# Baby has a bloody wing



## mournfulbliss (Mar 11, 2012)

Mommy and Daddy have had three clutches already and 'Monster' is their biological son. Interesting story, Monster is gay with Mr. Bill (lack of female tiels, and they just bonded since birth). That being said, Mr. Bill helped to feed Monster, and when he fledged, took over and they fell in love. 

Cut to today. My husband and I were gone for 12 hours (work of course) and when I came home the baby's wing tip was bloody. The baby is a week old, and three birds have blood on their beaks. Daddy (who is currently sitting/feeding baby) Mr. Bill and Monster. I have been sitting next to the cage for about an hour and have observed Mommy and Daddy attending to the baby, and being great parents. I left to go to the bathroom, and there was Mr. Bill in the nest box, and Monster trying to get in. 

I separated Mr. Bill and Monster in the "time-out" cage for now. My theory is that Mr. Bill wants to be Momma, and was just a bit to rough, or Mr.
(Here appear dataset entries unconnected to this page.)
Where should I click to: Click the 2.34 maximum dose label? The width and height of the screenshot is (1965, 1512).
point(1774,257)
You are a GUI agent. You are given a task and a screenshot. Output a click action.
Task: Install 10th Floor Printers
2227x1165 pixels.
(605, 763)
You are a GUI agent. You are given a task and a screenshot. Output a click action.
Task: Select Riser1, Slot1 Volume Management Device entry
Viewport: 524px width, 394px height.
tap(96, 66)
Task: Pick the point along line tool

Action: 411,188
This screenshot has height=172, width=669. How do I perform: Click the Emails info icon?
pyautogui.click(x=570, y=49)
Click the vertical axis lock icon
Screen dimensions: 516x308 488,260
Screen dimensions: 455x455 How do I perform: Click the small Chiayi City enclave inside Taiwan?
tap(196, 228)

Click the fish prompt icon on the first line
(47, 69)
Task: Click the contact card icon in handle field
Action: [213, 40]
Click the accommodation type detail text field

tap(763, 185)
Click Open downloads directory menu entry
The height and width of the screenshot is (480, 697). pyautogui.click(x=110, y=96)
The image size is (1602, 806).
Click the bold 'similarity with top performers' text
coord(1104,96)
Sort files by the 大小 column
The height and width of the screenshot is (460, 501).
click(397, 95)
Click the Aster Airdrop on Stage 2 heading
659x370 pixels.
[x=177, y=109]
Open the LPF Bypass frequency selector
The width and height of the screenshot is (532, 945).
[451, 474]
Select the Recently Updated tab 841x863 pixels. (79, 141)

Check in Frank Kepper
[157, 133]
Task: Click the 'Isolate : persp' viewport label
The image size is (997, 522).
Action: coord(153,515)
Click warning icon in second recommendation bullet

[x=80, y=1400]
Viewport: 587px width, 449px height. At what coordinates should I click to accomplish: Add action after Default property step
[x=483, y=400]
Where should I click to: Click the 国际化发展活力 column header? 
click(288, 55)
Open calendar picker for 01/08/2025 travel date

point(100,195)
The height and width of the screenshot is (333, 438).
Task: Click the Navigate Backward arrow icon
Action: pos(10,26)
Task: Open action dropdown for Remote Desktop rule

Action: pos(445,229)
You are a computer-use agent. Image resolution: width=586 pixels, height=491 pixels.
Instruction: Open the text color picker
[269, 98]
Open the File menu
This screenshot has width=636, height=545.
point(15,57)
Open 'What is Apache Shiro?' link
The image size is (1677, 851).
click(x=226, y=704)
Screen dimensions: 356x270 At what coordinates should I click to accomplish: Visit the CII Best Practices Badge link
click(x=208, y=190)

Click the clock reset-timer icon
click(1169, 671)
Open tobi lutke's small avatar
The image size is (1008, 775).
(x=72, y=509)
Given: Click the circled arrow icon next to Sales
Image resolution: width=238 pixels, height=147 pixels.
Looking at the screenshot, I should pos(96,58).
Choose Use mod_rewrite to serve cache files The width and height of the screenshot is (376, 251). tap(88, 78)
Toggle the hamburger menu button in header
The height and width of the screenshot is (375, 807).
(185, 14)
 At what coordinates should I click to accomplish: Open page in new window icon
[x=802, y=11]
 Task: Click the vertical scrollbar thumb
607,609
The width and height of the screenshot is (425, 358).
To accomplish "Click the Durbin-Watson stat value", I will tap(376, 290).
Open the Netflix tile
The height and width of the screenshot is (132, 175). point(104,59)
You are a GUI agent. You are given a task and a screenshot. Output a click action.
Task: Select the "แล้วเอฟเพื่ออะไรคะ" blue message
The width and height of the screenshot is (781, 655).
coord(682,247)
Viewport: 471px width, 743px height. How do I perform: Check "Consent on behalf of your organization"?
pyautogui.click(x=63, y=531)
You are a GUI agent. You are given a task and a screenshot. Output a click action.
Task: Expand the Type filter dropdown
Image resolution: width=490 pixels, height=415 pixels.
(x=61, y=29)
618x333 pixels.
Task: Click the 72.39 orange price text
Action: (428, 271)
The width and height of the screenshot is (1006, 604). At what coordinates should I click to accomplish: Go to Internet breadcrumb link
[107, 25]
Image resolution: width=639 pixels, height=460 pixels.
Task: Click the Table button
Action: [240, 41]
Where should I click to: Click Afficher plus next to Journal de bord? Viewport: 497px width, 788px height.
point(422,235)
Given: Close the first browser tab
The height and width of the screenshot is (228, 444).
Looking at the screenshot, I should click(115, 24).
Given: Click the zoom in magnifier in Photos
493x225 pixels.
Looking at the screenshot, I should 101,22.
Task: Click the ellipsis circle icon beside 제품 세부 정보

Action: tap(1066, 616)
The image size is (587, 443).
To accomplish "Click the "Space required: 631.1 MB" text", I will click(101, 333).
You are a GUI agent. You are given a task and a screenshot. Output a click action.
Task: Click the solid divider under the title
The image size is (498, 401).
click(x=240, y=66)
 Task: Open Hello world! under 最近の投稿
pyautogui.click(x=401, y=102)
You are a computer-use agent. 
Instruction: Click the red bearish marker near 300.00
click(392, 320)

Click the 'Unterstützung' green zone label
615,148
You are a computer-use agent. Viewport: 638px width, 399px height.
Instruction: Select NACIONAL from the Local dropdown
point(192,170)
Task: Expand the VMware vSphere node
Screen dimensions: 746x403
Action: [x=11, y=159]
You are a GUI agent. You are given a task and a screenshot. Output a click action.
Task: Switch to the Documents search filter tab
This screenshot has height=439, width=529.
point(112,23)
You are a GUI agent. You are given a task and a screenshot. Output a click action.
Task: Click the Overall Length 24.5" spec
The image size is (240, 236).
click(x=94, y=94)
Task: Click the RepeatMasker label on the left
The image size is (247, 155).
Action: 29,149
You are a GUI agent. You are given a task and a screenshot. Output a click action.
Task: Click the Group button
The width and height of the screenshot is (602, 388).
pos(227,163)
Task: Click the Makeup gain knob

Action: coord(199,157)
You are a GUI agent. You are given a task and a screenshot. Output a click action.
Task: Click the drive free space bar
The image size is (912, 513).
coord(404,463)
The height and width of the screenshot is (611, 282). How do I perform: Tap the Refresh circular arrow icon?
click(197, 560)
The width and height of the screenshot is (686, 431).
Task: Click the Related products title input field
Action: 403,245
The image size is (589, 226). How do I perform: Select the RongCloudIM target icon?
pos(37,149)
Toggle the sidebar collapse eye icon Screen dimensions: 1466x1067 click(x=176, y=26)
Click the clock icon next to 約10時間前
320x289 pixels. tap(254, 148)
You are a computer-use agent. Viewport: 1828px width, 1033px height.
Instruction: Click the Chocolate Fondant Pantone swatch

Bill was giving baby too much attention and Monster tried to take out his 'competition'. 

Since the incident, I have put a very small dab of silver sulfadiazine 1% on the small wound, and Mommy and Daddy seem like they are avoiding that wing because the cream is on it. Like they know their human momma is trying to help. 

For good measure Pic 1: baby at 6 days old, pic 2: good parents, pic 3: Mr. Bill & Monster

Opinions? Advice?:grey tiel:


----------



## Vickitiel (Oct 10, 2012)

The only advice I have is to keep Mr. Bill and Monster completely separated from the baby and the parents. It must have been one (or both) of them that injured the baby, unless the father did it, but I wouldn't think so.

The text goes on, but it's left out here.